• **Görev açıklaması**: Lütfen aşağıdaki, kumarın bir insanın hayatını nasıl etkilediğini anlatan metni son cümlesinden sonra gelecek şekilde devam ettirin.

• **Verilen metin**:

##########

Son olarak, kumarı samimi duygularınla anlattığın için teşekkür ediyorum. Yaptıklarının hiçbir onaylanacak işler değil ama kumarın bir insanı neye dönüştürebileceğini gösteren iyi bir metafor. Dersini aldığına eminim. Hayatının en güzel yılları hapiste geçmiş. Keşke böyle olmasaydı ama ta aileden gelen sıkıntılarda var.
Hayat bir mücadele, bende şu an 34 yaşındayım ve bende birçok insanı kırdım incittim bu kumar laneti yüzünden. Şu an dönüp baktığımda ne kadar yanlış bir pencereden baktığımı gördüm hayata. Sakın üzülme dimdik dur! ‘’Benim yaşım geçti, bu saatten sonra hiçbir şeyin önemi yok!’’ moduna girme! Hayatını zaten yaşadığından bahsettin. Bundan sonra evlenip yuva kur ve o yaşadığın şeylerin hepsini unut.

##########

• **Alıntılanan veriler**:
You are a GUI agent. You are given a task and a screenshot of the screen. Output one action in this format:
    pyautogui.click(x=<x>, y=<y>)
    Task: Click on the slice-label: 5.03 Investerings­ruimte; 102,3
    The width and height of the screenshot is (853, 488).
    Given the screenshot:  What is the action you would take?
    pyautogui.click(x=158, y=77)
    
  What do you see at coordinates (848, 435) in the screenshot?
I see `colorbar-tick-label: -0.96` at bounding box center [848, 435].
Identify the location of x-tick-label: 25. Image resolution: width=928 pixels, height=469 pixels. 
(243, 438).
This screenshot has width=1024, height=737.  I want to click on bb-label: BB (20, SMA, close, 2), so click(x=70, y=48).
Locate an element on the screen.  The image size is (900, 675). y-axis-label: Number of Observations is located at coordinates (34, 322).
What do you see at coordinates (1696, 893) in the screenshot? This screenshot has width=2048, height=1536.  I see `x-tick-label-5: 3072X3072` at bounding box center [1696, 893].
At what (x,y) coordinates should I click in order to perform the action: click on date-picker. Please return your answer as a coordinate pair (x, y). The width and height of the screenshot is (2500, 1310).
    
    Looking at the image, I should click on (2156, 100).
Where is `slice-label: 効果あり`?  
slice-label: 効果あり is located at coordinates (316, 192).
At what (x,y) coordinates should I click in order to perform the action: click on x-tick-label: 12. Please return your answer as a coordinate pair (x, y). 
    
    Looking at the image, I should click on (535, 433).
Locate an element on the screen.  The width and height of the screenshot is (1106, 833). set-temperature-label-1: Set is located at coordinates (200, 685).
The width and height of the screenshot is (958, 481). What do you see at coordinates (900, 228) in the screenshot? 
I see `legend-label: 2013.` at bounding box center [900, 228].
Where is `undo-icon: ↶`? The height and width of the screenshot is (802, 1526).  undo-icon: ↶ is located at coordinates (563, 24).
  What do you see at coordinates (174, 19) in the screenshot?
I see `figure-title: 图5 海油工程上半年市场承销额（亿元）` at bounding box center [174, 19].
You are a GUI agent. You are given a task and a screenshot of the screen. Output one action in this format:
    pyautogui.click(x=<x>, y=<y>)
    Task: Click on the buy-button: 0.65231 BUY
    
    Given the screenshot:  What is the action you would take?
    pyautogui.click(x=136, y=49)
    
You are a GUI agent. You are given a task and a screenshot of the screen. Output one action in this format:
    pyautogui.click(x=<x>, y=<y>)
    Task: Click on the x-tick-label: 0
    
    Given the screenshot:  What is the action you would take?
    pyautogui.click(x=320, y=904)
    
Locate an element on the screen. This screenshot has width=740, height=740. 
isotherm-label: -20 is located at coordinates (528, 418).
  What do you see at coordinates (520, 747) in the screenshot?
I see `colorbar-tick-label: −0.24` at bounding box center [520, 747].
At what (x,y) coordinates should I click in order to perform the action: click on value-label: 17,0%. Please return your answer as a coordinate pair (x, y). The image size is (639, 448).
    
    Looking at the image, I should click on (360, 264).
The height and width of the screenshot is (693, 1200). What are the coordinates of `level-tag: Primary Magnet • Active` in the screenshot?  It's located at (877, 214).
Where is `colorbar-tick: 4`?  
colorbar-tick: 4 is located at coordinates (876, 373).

##########

• **Cevap bölümü**:
Gerçek hayata adapte ol. Kendini geliştir. Farklı hobiler bul ve doğayla sürekli yalnız kal. Doğa her şeyin ilacı ki Antalya bu konuda çok şanlı bir yer.
Son olarak hikayende isim ve mekân isimlerini açık açık vermişsin. Bunların hepsi hem senin güvenliğin hem de başkalarının güvenliği için değiştirildi. Lütfen ilerdeki yorumlarında da dikkat eder, mekân veya kişi ismi söylemezsen sevinirim.
Kumarsız ve kontrolü tamamen ellilerinde özgür bir dünya naip olması dileğiyle. Allah’a emanetsin!